Nadal complained about the length of the ATP Tour before Shanghai
Top seed Rafael Nadal advanced to the semi-finals of the Shanghai Masters after Ivan Ljubicic retired with a thigh injury with the score at 3-6 6-3.
Croatian Ljubicic is the eighth player to withdraw, while world one Roger Federer and world number three Andy Murray skipped the event altogether.
Nadal next plays fellow Spaniard Feliciano Lopez, who beat Sweden's Robin Soderling 7-5 (7-4) 6-3.
Number two seed Novak Djokovic beat Frenchman Gilles Simon 6-3 2-6 6-2.
The Serb will meet number six seed Nikolay Davydenko in the last four after the Russian defeated Radek Stepanek of the Czech Republic 6-1 4-6 6-1.

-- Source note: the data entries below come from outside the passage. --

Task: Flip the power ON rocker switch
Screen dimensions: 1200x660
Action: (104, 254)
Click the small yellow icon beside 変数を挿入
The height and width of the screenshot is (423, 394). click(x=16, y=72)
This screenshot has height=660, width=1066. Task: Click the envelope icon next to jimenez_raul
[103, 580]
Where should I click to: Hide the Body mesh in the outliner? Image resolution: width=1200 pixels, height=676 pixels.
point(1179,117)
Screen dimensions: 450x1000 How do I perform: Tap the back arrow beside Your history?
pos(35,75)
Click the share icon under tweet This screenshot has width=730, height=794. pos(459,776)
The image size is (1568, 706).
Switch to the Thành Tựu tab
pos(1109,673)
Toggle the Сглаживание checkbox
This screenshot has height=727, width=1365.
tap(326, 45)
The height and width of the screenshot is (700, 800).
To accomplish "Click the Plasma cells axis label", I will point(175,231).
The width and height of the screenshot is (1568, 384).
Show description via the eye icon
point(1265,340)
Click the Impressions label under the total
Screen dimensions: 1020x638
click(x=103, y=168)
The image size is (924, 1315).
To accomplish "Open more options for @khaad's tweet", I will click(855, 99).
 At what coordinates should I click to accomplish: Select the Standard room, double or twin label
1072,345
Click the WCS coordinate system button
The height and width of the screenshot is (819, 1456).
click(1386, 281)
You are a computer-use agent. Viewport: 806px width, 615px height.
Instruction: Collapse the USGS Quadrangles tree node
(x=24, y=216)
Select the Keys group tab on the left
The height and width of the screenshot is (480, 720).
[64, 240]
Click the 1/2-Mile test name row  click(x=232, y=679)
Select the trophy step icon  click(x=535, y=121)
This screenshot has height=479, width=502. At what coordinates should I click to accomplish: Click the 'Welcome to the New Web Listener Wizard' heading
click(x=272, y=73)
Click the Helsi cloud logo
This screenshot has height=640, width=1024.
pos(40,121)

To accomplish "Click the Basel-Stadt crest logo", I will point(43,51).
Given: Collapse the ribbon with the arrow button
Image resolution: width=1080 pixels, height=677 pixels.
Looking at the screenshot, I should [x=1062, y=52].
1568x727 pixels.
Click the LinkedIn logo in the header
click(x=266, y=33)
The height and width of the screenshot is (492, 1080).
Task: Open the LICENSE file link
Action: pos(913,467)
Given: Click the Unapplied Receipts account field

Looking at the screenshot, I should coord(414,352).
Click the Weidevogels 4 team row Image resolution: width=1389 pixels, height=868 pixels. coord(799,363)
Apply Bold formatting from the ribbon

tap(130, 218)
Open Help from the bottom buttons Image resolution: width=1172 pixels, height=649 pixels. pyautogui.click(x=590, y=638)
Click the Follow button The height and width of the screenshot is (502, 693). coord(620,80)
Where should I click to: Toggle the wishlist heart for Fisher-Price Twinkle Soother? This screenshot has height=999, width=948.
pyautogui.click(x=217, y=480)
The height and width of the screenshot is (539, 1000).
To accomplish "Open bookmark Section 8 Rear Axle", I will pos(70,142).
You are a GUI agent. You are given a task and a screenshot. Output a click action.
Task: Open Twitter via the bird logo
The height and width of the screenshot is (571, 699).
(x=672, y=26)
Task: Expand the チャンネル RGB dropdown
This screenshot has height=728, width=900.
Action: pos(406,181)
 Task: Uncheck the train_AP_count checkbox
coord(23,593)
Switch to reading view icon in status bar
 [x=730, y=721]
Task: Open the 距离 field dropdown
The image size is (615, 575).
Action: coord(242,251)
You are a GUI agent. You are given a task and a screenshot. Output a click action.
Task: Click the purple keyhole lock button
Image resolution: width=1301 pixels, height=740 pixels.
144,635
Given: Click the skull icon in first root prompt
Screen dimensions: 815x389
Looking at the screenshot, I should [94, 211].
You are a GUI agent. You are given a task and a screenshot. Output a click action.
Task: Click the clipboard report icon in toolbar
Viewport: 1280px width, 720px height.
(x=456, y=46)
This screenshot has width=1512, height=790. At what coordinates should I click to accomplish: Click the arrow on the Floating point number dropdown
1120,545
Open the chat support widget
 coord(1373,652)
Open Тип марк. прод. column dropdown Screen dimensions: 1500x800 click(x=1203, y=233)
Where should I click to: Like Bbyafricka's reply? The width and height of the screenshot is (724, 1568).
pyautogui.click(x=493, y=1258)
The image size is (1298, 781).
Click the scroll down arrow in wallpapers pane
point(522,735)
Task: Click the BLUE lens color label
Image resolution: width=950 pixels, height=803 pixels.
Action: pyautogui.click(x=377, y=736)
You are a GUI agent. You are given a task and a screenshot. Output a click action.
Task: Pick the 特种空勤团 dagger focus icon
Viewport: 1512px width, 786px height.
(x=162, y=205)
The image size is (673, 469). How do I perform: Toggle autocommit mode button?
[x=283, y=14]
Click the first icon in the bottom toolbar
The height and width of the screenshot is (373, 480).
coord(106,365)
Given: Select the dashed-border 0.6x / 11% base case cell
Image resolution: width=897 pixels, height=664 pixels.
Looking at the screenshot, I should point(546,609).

Ljubicic took the first set of his quarter-final against world number two Nadal, a single break, courtesy of a Nadal forehand error, the deciding factor.
The world number seven had the chance to break at 1-1 in the second, but Nadal saved four break points and broke Ljubicic to love in the next game.
Nadal held his nerve to claim the set, but by then Ljubicic's discomfort had become obvious and he was unable to come out for the third.
"It was tough, it was a difficult match," said Nadal. "I'm sorry for him, it's not very nice to win like this. I just wish him a fast recovery."
Djokovic also had an uncomfortable day, needing two breaks to overcome stubborn Simon in the first set.
The Frenchman's dogged defence saw a frustrated Djokovic go to pieces in the second as he produced a host of unforced errors.
And in the third, Djokovic was a model of inconsistency, throwing in some misjudged drop shots and double faults and blowing his early break.
Djokovic broke again immediately, but put a routine overhead into the net to allow Simon to break back before smashing his racquet in annoyance.
Again Djokovic broke with the help of a trademark drive volley and this time he was able to make his advantage stick, holding for the first time in the set before going on to claim victory.
"You know, it's crazy, it was kind of advantage for the return player today," said Djokovic, referring to the slowness of the court.
"But most of the time when I smash the racquet things go better from then on."